碩士 === 慈濟大學 === 生命科學系碩士班 === 99 === Cellular senescence is an important tumor suppressor mechanism response to telomere erosion, DNA damage and oncogenic stimuli. Recent studies discovered that despite the beneficial effects of cellular senescence, senescent cells can also exert harmful effects on the tissue microenvironment. Senescent cells exhibit expression of senescence-associated secretory phenotype (SASP) factors, which increase the secretion of inflammatory factors that are able to stimulate tumor progression. Securin is considered to be oncogene that is highly expressed in many tumors that regulates cell proliferation and tumor formation. Our previous study showed that depletion of securin induced senescence after irradiation and enhanced radio-sensitivity in human cancer cells regardless of functional p53 expression. However, the molecular mechanisms and beneficial or deleterious bystander effects of radiation-induced senescent MCF-7 and securin-knockdown MDA-MB-231 human breast cancer cells remain unknown. In this study, we found that activation of ataxia telangiectasia mutated (ATM) induced by radiation led to senescence through checkpoint kinase 2 (Chk2) activation in both MCF-7 and securin-knockdown MDA-MB-231-2A breast cancer cells.
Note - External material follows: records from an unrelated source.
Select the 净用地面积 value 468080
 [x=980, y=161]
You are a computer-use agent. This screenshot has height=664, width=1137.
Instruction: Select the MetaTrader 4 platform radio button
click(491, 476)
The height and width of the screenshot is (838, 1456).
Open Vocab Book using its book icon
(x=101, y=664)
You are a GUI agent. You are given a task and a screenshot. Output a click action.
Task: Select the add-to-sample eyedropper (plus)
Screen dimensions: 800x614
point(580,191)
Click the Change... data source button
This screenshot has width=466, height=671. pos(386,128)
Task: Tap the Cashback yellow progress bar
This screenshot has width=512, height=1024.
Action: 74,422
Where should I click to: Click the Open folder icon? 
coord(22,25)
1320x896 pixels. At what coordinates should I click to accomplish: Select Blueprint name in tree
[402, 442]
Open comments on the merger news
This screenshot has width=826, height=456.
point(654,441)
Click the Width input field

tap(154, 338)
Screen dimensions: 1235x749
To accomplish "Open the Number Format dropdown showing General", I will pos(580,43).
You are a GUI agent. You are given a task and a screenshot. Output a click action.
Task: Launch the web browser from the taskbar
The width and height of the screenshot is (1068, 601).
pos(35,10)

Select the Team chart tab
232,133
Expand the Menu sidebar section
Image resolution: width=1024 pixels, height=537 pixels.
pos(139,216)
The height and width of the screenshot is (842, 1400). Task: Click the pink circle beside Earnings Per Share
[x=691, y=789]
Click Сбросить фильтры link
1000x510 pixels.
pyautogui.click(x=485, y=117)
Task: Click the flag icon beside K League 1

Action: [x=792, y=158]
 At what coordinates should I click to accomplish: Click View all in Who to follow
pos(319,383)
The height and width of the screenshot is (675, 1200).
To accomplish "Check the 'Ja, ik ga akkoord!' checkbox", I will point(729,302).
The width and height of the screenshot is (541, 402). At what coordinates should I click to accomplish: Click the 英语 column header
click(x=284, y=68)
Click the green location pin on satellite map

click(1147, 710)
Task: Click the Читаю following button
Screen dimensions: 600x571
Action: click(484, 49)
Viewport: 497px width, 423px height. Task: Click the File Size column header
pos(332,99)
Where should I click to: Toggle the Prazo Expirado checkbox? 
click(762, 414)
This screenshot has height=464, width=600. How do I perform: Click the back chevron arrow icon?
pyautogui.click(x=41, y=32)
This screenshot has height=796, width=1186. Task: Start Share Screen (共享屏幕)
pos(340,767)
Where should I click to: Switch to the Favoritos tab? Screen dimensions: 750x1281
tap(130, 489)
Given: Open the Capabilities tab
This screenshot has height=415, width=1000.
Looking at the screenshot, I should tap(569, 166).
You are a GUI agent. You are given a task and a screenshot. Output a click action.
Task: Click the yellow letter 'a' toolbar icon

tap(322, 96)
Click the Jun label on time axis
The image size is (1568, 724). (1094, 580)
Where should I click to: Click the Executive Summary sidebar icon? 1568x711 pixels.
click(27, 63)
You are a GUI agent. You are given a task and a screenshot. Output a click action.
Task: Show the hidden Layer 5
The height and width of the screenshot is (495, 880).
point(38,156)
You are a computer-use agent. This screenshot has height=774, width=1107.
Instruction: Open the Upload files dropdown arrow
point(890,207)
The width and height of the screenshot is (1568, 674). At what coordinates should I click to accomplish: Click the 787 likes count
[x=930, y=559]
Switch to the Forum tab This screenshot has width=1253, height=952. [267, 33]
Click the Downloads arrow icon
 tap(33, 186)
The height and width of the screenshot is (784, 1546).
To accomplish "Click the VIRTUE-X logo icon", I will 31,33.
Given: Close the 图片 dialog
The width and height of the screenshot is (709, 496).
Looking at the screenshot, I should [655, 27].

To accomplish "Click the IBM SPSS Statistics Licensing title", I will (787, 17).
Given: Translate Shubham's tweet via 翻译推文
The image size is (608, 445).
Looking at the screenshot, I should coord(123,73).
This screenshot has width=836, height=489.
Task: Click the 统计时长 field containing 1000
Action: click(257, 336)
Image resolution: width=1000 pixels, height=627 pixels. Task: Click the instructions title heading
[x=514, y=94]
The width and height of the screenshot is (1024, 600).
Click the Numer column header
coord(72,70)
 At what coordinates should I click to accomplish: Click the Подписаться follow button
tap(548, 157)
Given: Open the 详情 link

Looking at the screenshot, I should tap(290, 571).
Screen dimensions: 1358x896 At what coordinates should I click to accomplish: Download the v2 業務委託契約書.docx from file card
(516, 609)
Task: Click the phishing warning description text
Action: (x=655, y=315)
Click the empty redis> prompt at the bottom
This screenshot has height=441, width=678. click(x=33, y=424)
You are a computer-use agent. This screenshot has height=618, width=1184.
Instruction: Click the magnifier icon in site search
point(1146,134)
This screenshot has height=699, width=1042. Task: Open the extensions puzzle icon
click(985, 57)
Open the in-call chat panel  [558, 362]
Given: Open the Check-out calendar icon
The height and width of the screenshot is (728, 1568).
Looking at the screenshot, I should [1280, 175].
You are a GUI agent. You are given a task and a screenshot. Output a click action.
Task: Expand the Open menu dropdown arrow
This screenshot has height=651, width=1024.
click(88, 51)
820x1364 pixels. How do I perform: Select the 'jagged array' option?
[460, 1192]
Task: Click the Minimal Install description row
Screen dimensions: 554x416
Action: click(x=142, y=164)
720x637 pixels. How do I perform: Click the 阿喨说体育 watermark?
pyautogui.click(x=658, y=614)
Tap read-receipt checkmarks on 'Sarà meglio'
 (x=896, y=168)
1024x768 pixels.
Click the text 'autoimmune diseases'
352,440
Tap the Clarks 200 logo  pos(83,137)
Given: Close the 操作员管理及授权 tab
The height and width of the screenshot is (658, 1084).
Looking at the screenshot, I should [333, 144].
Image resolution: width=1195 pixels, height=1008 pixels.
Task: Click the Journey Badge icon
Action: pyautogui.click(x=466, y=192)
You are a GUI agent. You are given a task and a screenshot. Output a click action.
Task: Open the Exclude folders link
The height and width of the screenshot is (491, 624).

Furthermore, radiation induced senescence through reactive oxygen species (ROS), activation of ATM-PI3K/AKT and p38 pathways. Moreover, the conditioned medium (CM) from radiation-induced senescent human breast cancer cells induced invasion and migration of human breast cancer, stroma and human umbilical vein endothelial cells (HUVECs) cells, but inhibited proliferation of cancer cells. We discovered that cytokine platelet-derived growth factor-BB (PDGF-BB) and interlukin-6 (IL-6) promoted invasion and migration of cancer cells through PI3K/AKT- and signal transducer and activator of transcription 3 (STAT3)-dependent (for IL-6 only) pathways. Finally, we analyzed cytokines and chemokines in CM from radiation-induced senescent cells by using cytokine array, and discovered that tumor-suppressive and pro-inflammatory cytokines were expressed. Taken together, our results demonstrate the deleterious effects of SASP factor secreted from radiation-induced senescent human breast cancer cells with lower expression of securin and securin knockdown may contribute to tumor recurrence.